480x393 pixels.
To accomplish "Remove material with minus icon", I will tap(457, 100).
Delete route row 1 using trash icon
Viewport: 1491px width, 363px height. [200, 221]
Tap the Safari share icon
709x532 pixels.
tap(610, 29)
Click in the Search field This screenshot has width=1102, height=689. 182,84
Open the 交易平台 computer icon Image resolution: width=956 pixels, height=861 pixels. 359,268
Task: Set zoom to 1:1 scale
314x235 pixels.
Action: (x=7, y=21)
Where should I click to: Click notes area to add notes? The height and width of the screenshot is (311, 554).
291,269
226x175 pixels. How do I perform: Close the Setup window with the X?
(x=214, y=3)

::::

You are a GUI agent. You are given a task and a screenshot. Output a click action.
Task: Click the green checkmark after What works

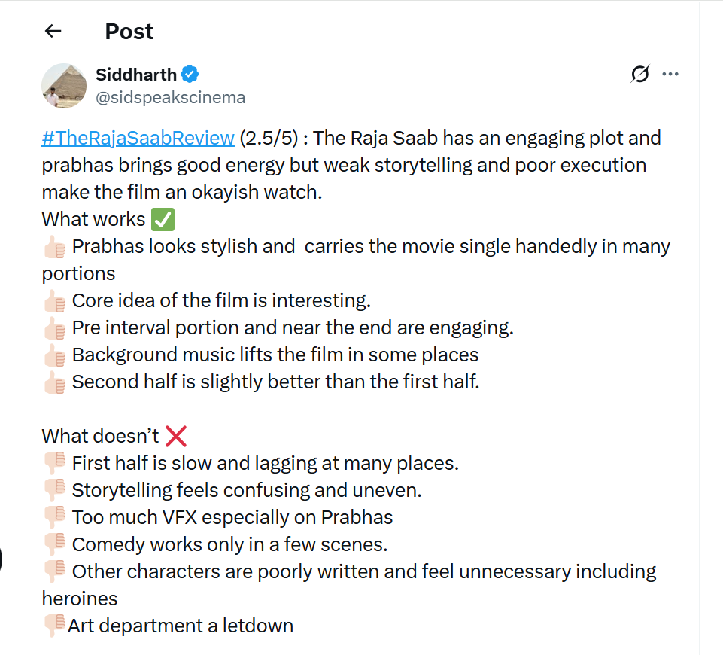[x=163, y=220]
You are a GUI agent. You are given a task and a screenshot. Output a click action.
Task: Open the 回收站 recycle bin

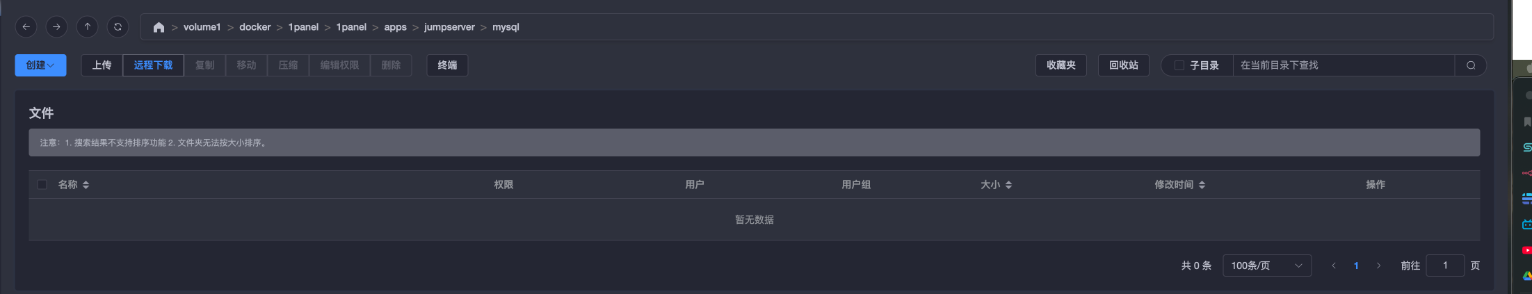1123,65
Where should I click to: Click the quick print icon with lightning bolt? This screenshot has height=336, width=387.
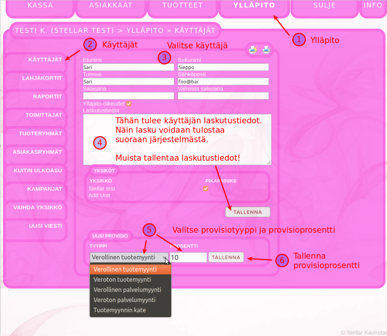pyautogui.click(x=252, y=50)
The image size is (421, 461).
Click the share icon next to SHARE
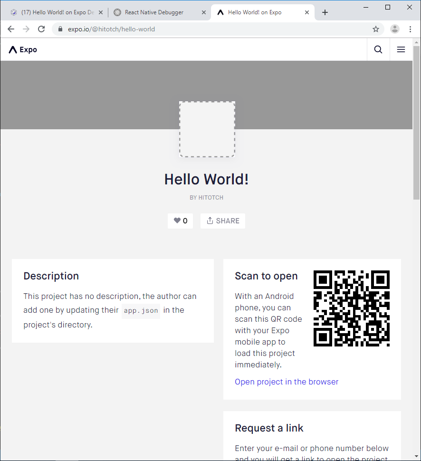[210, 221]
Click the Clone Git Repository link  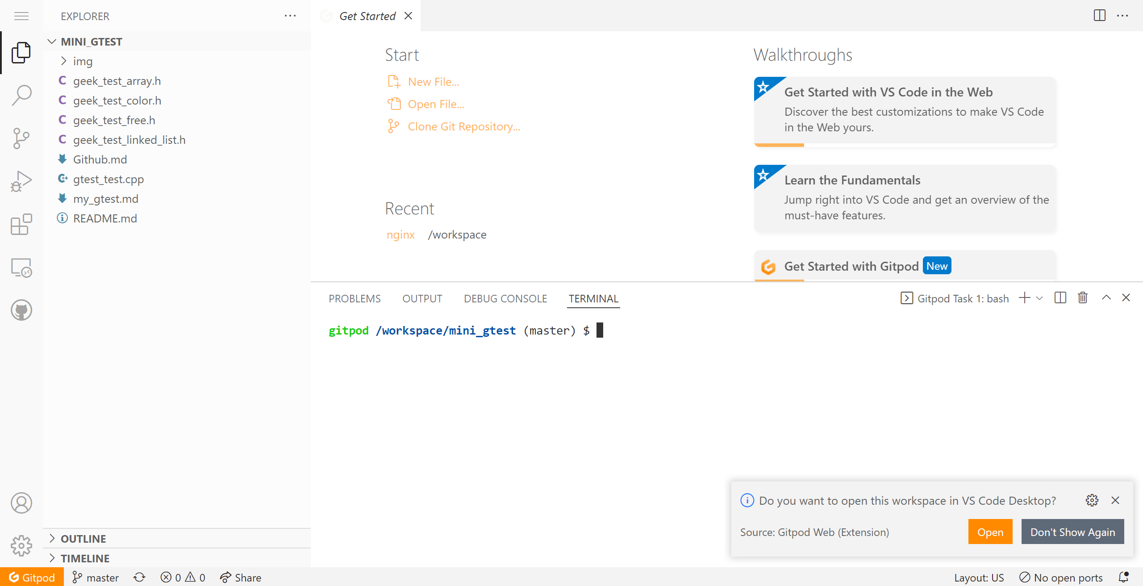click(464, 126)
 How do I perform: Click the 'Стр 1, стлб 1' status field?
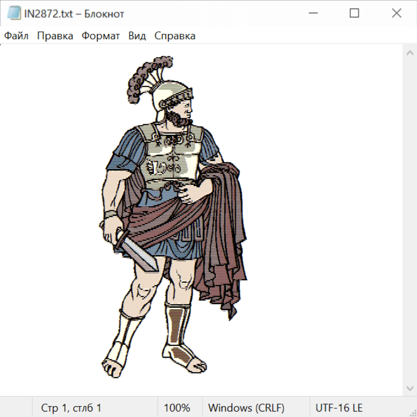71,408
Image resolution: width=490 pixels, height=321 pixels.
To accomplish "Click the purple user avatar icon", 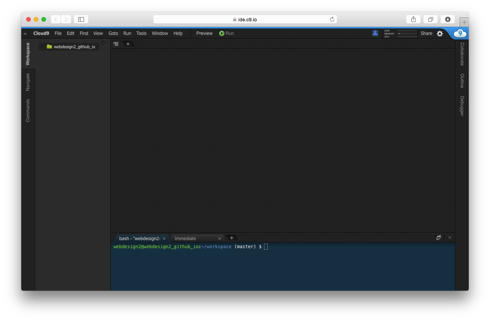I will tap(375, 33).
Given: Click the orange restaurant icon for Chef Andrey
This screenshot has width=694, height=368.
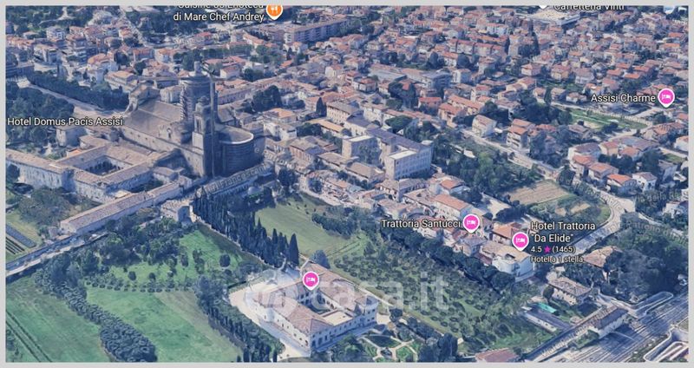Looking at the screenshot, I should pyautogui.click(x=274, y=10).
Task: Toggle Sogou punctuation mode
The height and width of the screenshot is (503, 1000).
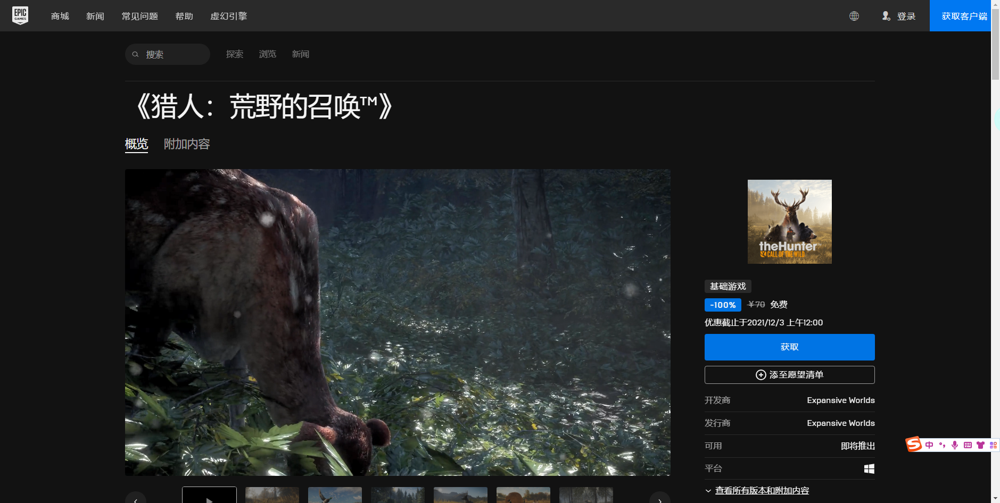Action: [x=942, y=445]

::::

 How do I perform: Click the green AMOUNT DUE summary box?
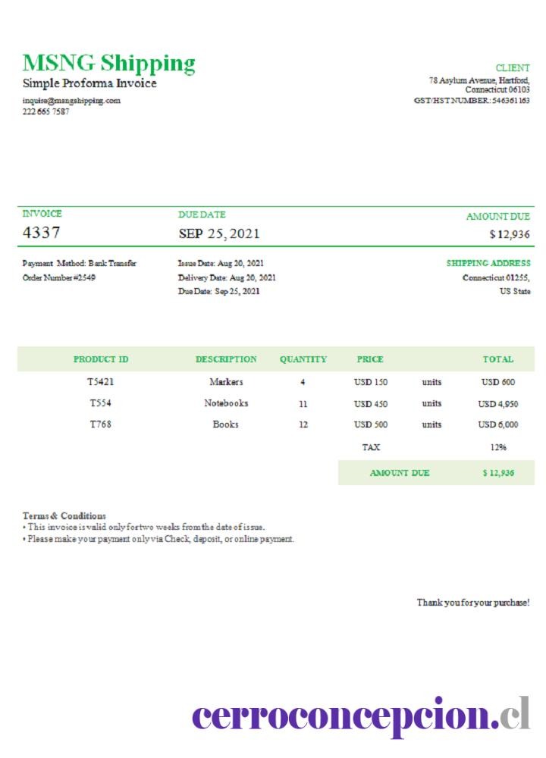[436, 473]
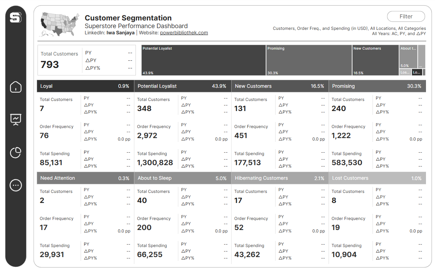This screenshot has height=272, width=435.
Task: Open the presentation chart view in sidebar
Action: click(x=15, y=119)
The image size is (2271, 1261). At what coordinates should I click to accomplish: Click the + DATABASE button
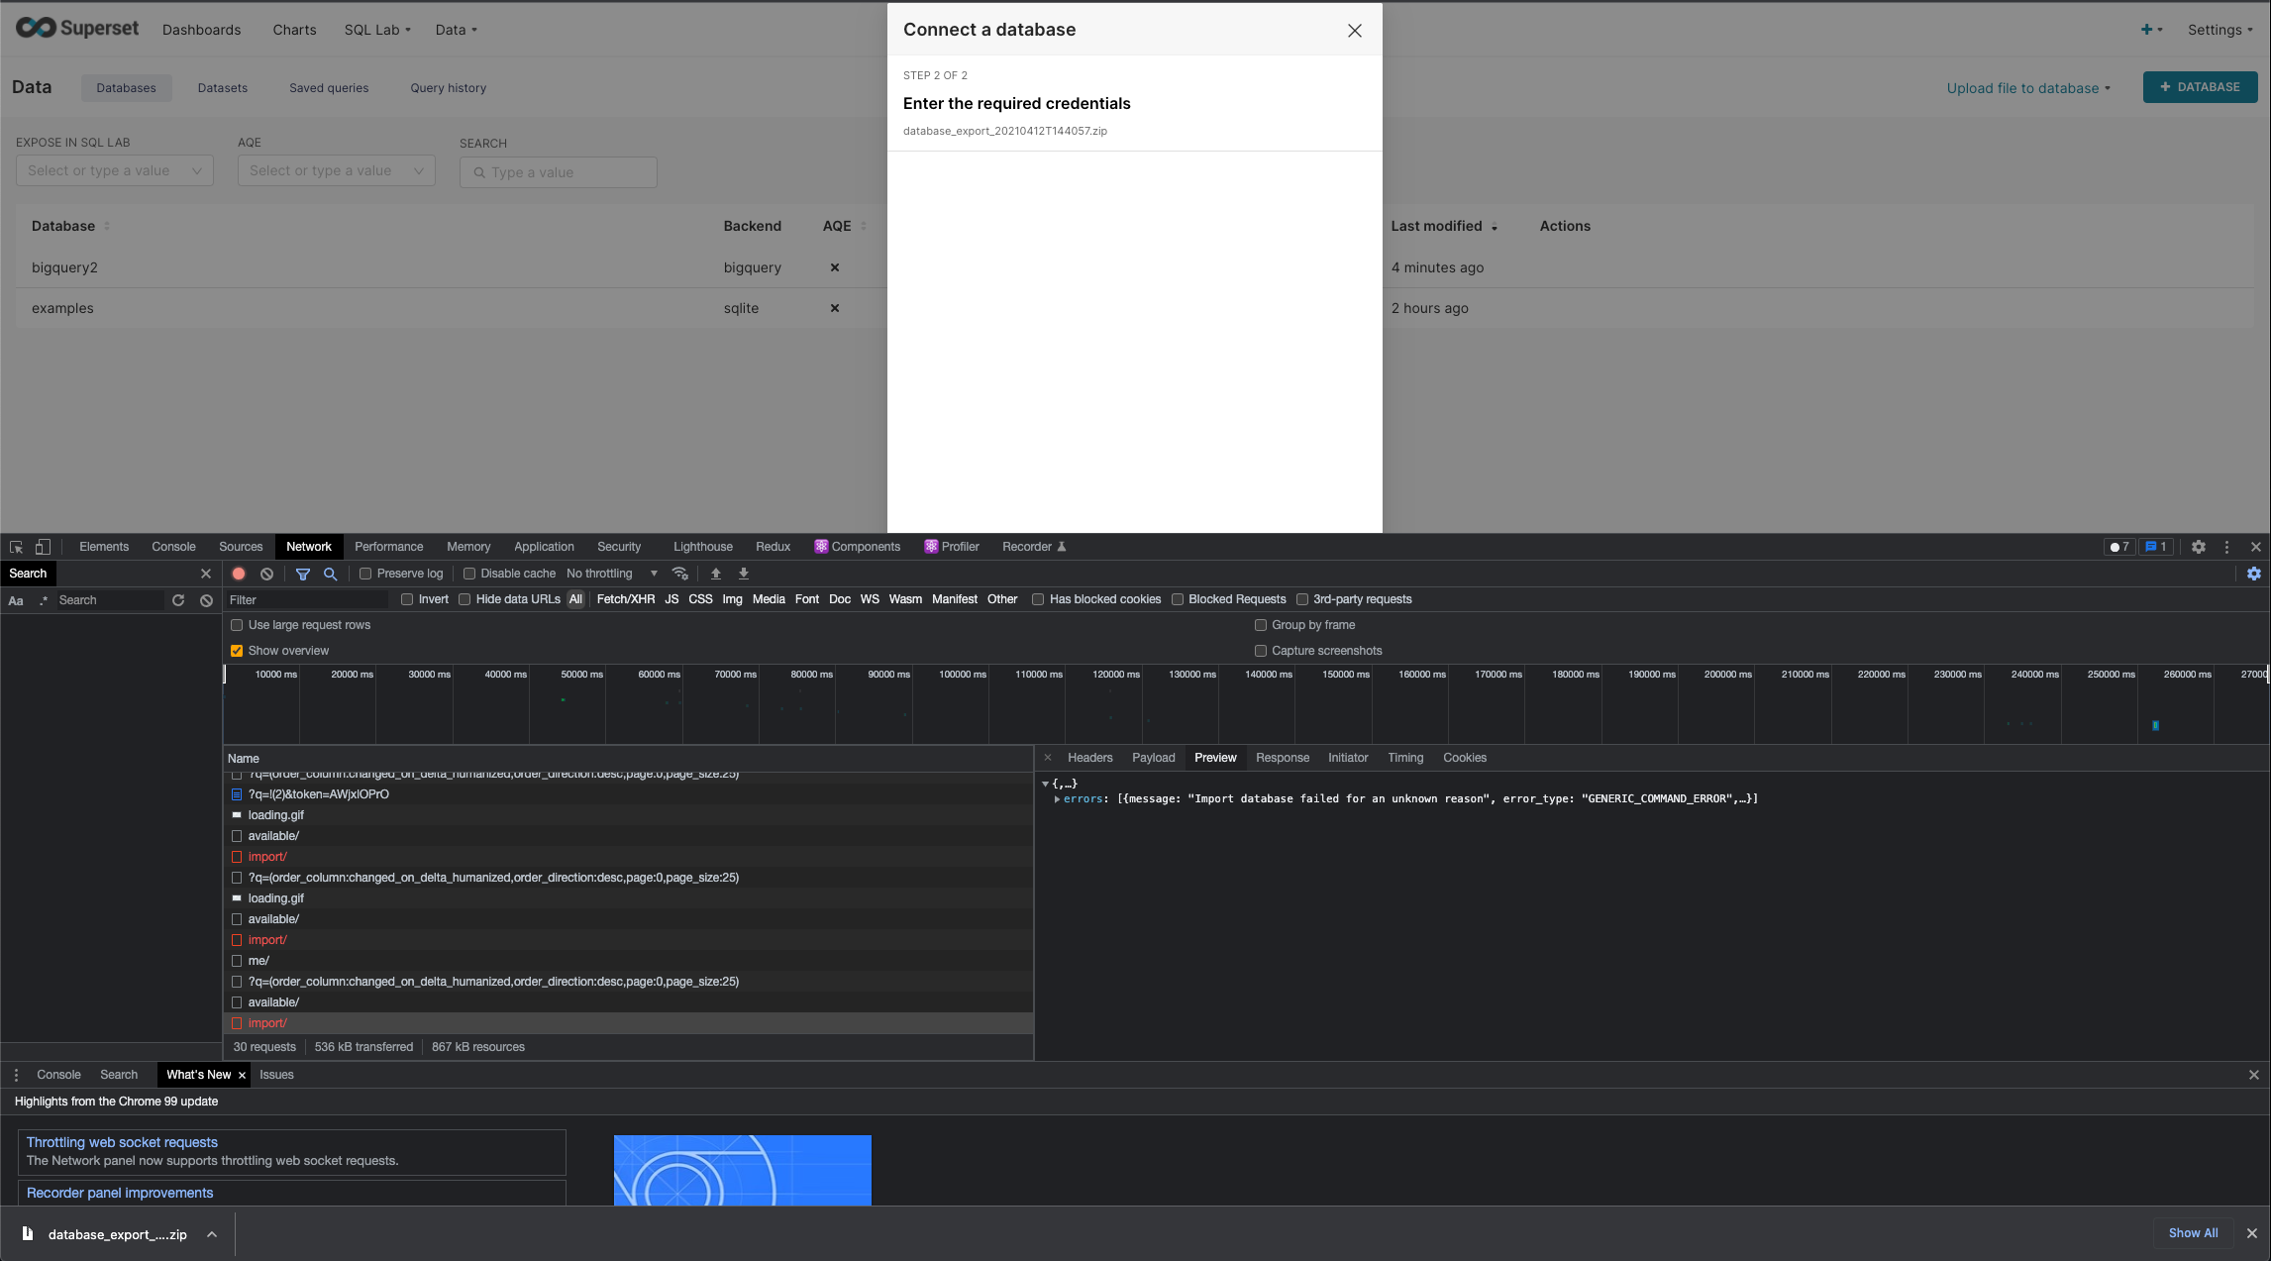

::::

-- Consignes à suivre --
Recopiez les lignes en commençant par celle qui contient « Click in the » et en terminant par celle qui contient « (x=214, y=3) », toutes deux incluses. Substituez « px » à « pixels » et laissez tout le reste intact.

-- Résultat attendu --
Click in the Search field This screenshot has width=1102, height=689. 182,84
Open the 交易平台 computer icon Image resolution: width=956 px, height=861 px. 359,268
Task: Set zoom to 1:1 scale
314x235 px.
Action: (x=7, y=21)
Where should I click to: Click notes area to add notes? The height and width of the screenshot is (311, 554).
291,269
226x175 px. How do I perform: Close the Setup window with the X?
(x=214, y=3)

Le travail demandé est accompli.